■ Materials provided
☆ ☆ ☆ ☆

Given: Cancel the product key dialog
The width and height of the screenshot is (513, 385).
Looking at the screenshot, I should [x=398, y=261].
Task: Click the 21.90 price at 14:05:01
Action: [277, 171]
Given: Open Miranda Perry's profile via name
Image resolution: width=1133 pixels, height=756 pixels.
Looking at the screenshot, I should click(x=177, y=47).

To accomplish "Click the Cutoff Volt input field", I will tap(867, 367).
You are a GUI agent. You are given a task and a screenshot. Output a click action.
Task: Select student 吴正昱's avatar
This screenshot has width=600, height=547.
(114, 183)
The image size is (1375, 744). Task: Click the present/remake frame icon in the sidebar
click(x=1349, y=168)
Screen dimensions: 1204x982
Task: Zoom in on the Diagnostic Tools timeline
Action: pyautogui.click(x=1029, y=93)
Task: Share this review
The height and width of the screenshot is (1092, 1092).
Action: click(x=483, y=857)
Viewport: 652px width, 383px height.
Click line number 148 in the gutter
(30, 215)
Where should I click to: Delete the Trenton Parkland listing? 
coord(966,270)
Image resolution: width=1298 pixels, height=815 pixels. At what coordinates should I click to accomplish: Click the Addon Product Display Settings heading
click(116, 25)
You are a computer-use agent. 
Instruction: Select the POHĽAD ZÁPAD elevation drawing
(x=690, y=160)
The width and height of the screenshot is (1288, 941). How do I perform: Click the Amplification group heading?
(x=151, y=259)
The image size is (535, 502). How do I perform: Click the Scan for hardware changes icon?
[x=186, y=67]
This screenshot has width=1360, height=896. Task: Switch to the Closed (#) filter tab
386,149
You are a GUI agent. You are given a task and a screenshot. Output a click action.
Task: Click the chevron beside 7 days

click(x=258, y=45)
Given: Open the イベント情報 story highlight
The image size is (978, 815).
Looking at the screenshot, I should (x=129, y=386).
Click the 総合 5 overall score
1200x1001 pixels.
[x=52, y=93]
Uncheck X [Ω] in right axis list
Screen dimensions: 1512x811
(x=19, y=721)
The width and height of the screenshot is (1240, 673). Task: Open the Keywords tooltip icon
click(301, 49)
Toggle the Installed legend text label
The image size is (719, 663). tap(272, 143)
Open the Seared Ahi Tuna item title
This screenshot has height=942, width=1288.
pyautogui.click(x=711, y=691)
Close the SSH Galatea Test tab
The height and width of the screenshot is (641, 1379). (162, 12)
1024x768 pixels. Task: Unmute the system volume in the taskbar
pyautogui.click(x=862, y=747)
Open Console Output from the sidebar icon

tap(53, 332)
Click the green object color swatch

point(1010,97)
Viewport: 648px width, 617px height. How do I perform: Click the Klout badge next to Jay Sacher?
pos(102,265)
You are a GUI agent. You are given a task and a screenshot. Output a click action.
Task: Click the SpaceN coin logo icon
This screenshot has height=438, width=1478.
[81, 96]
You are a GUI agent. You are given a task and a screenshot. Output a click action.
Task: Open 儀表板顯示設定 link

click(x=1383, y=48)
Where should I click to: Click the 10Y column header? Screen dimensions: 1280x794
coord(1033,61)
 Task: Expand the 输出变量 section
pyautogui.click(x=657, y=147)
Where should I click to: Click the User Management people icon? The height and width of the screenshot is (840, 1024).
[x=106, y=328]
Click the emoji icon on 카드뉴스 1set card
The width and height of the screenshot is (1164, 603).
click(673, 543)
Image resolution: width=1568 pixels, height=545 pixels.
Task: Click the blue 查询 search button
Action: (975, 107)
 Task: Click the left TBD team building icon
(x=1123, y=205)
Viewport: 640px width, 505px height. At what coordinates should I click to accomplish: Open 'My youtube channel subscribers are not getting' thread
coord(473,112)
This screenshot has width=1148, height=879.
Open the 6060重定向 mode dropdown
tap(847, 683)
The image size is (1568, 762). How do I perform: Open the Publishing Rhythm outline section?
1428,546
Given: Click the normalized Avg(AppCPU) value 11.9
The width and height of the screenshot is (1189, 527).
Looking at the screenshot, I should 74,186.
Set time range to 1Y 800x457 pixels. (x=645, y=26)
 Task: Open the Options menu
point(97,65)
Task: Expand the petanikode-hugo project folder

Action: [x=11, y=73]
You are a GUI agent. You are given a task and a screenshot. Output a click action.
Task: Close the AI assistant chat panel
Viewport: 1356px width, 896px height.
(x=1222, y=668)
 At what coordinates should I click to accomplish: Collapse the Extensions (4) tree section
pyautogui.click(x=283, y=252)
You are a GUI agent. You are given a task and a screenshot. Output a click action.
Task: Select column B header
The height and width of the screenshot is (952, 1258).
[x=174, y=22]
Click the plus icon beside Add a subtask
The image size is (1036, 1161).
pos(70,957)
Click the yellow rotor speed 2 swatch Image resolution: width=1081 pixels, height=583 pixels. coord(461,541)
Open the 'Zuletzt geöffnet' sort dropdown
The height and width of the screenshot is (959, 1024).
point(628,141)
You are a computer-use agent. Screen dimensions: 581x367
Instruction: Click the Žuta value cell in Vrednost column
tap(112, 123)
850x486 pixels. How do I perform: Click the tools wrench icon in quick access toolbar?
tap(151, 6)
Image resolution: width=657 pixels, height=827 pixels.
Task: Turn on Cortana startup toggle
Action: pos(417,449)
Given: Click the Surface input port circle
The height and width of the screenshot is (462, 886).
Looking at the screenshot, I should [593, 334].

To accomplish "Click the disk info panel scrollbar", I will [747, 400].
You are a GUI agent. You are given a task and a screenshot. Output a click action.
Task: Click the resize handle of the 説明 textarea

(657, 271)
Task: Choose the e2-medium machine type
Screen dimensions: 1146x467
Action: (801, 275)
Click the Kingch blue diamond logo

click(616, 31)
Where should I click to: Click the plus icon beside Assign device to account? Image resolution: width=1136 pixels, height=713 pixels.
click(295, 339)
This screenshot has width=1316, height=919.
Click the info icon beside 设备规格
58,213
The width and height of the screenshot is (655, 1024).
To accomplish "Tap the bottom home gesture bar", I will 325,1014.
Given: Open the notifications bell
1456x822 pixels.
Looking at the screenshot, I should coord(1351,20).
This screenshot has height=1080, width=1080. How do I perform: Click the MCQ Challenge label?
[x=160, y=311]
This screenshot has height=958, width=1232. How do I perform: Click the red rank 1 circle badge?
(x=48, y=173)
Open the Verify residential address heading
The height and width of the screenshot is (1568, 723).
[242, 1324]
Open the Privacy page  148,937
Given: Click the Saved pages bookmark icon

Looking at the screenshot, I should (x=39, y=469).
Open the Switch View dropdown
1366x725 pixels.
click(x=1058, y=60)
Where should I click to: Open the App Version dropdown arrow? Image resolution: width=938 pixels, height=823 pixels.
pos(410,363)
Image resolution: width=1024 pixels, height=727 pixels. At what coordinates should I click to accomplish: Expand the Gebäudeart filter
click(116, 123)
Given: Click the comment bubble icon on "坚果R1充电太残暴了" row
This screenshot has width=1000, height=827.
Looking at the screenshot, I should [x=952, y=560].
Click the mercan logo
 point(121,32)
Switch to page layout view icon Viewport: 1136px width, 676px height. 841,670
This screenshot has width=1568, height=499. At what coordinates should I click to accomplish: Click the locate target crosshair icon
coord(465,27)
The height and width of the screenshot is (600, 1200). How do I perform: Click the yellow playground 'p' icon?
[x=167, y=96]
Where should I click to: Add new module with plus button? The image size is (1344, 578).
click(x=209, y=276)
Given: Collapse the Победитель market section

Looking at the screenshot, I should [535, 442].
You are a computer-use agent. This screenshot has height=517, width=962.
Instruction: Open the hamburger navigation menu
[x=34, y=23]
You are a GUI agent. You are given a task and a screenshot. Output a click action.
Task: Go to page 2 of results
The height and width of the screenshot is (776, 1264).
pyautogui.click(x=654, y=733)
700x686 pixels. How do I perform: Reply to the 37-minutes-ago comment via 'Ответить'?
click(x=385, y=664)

☆ ☆ ☆ ☆

■ Assignment
In full and without error, repeat the material above.

■ Answer to this task
Given: Cancel the product key dialog
The width and height of the screenshot is (513, 385).
Looking at the screenshot, I should [x=398, y=261].
Task: Click the 21.90 price at 14:05:01
Action: [277, 171]
Given: Open Miranda Perry's profile via name
Image resolution: width=1133 pixels, height=756 pixels.
Looking at the screenshot, I should click(x=177, y=47).

To accomplish "Click the Cutoff Volt input field", I will tap(867, 367).
You are a GUI agent. You are given a task and a screenshot. Output a click action.
Task: Select student 吴正昱's avatar
This screenshot has width=600, height=547.
(114, 183)
The image size is (1375, 744). Task: Click the present/remake frame icon in the sidebar
click(x=1349, y=168)
Screen dimensions: 1204x982
Task: Zoom in on the Diagnostic Tools timeline
Action: pyautogui.click(x=1029, y=93)
Task: Share this review
The height and width of the screenshot is (1092, 1092).
Action: click(x=483, y=857)
Viewport: 652px width, 383px height.
Click line number 148 in the gutter
(30, 215)
Where should I click to: Delete the Trenton Parkland listing? 
coord(966,270)
Image resolution: width=1298 pixels, height=815 pixels. At what coordinates should I click to accomplish: Click the Addon Product Display Settings heading
click(116, 25)
You are a computer-use agent. 
Instruction: Select the POHĽAD ZÁPAD elevation drawing
(x=690, y=160)
The width and height of the screenshot is (1288, 941). How do I perform: Click the Amplification group heading?
(x=151, y=259)
The image size is (535, 502). How do I perform: Click the Scan for hardware changes icon?
[x=186, y=67]
This screenshot has width=1360, height=896. Task: Switch to the Closed (#) filter tab
386,149
You are a GUI agent. You are given a task and a screenshot. Output a click action.
Task: Click the chevron beside 7 days

click(x=258, y=45)
Given: Open the イベント情報 story highlight
The image size is (978, 815).
Looking at the screenshot, I should (x=129, y=386).
Click the 総合 5 overall score
1200x1001 pixels.
[x=52, y=93]
Uncheck X [Ω] in right axis list
Screen dimensions: 1512x811
(x=19, y=721)
The width and height of the screenshot is (1240, 673). Task: Open the Keywords tooltip icon
click(301, 49)
Toggle the Installed legend text label
The image size is (719, 663). tap(272, 143)
Open the Seared Ahi Tuna item title
This screenshot has height=942, width=1288.
pyautogui.click(x=711, y=691)
Close the SSH Galatea Test tab
The height and width of the screenshot is (641, 1379). (162, 12)
1024x768 pixels. Task: Unmute the system volume in the taskbar
pyautogui.click(x=862, y=747)
Open Console Output from the sidebar icon

tap(53, 332)
Click the green object color swatch

point(1010,97)
Viewport: 648px width, 617px height. How do I perform: Click the Klout badge next to Jay Sacher?
pos(102,265)
You are a GUI agent. You are given a task and a screenshot. Output a click action.
Task: Click the SpaceN coin logo icon
This screenshot has height=438, width=1478.
[81, 96]
You are a GUI agent. You are given a task and a screenshot. Output a click action.
Task: Open 儀表板顯示設定 link

click(x=1383, y=48)
Where should I click to: Click the 10Y column header? Screen dimensions: 1280x794
coord(1033,61)
 Task: Expand the 输出变量 section
pyautogui.click(x=657, y=147)
Where should I click to: Click the User Management people icon? The height and width of the screenshot is (840, 1024).
[x=106, y=328]
Click the emoji icon on 카드뉴스 1set card
The width and height of the screenshot is (1164, 603).
click(673, 543)
Image resolution: width=1568 pixels, height=545 pixels.
Task: Click the blue 查询 search button
Action: (975, 107)
 Task: Click the left TBD team building icon
(x=1123, y=205)
Viewport: 640px width, 505px height. At what coordinates should I click to accomplish: Open 'My youtube channel subscribers are not getting' thread
coord(473,112)
This screenshot has width=1148, height=879.
Open the 6060重定向 mode dropdown
tap(847, 683)
The image size is (1568, 762). How do I perform: Open the Publishing Rhythm outline section?
1428,546
Given: Click the normalized Avg(AppCPU) value 11.9
The width and height of the screenshot is (1189, 527).
Looking at the screenshot, I should 74,186.
Set time range to 1Y 800x457 pixels. (x=645, y=26)
 Task: Open the Options menu
point(97,65)
Task: Expand the petanikode-hugo project folder

Action: [x=11, y=73]
You are a GUI agent. You are given a task and a screenshot. Output a click action.
Task: Close the AI assistant chat panel
Viewport: 1356px width, 896px height.
(x=1222, y=668)
 At what coordinates should I click to accomplish: Collapse the Extensions (4) tree section
pyautogui.click(x=283, y=252)
You are a GUI agent. You are given a task and a screenshot. Output a click action.
Task: Select column B header
The height and width of the screenshot is (952, 1258).
[x=174, y=22]
Click the plus icon beside Add a subtask
The image size is (1036, 1161).
pos(70,957)
Click the yellow rotor speed 2 swatch Image resolution: width=1081 pixels, height=583 pixels. coord(461,541)
Open the 'Zuletzt geöffnet' sort dropdown
The height and width of the screenshot is (959, 1024).
point(628,141)
You are a computer-use agent. Screen dimensions: 581x367
Instruction: Click the Žuta value cell in Vrednost column
tap(112, 123)
850x486 pixels. How do I perform: Click the tools wrench icon in quick access toolbar?
tap(151, 6)
Image resolution: width=657 pixels, height=827 pixels.
Task: Turn on Cortana startup toggle
Action: pos(417,449)
Given: Click the Surface input port circle
The height and width of the screenshot is (462, 886).
Looking at the screenshot, I should [593, 334].

To accomplish "Click the disk info panel scrollbar", I will [747, 400].
You are a GUI agent. You are given a task and a screenshot. Output a click action.
Task: Click the resize handle of the 説明 textarea

(657, 271)
Task: Choose the e2-medium machine type
Screen dimensions: 1146x467
Action: (801, 275)
Click the Kingch blue diamond logo

click(616, 31)
Where should I click to: Click the plus icon beside Assign device to account? Image resolution: width=1136 pixels, height=713 pixels.
click(295, 339)
This screenshot has width=1316, height=919.
Click the info icon beside 设备规格
58,213
The width and height of the screenshot is (655, 1024).
To accomplish "Tap the bottom home gesture bar", I will 325,1014.
Given: Open the notifications bell
1456x822 pixels.
Looking at the screenshot, I should coord(1351,20).
This screenshot has height=1080, width=1080. How do I perform: Click the MCQ Challenge label?
[x=160, y=311]
This screenshot has height=958, width=1232. How do I perform: Click the red rank 1 circle badge?
(x=48, y=173)
Open the Verify residential address heading
The height and width of the screenshot is (1568, 723).
[242, 1324]
Open the Privacy page  148,937
Given: Click the Saved pages bookmark icon

Looking at the screenshot, I should (x=39, y=469).
Open the Switch View dropdown
1366x725 pixels.
click(x=1058, y=60)
Where should I click to: Open the App Version dropdown arrow? Image resolution: width=938 pixels, height=823 pixels.
pos(410,363)
Image resolution: width=1024 pixels, height=727 pixels. At what coordinates should I click to accomplish: Expand the Gebäudeart filter
click(116, 123)
Given: Click the comment bubble icon on "坚果R1充电太残暴了" row
This screenshot has width=1000, height=827.
Looking at the screenshot, I should [x=952, y=560].
Click the mercan logo
 point(121,32)
Switch to page layout view icon Viewport: 1136px width, 676px height. 841,670
This screenshot has width=1568, height=499. At what coordinates should I click to accomplish: Click the locate target crosshair icon
coord(465,27)
The height and width of the screenshot is (600, 1200). How do I perform: Click the yellow playground 'p' icon?
[x=167, y=96]
Where should I click to: Add new module with plus button? The image size is (1344, 578).
click(x=209, y=276)
Given: Collapse the Победитель market section

Looking at the screenshot, I should [535, 442].
You are a computer-use agent. This screenshot has height=517, width=962.
Instruction: Open the hamburger navigation menu
[x=34, y=23]
You are a GUI agent. You are given a task and a screenshot. Output a click action.
Task: Go to page 2 of results
The height and width of the screenshot is (776, 1264).
pyautogui.click(x=654, y=733)
700x686 pixels. How do I perform: Reply to the 37-minutes-ago comment via 'Ответить'?
click(x=385, y=664)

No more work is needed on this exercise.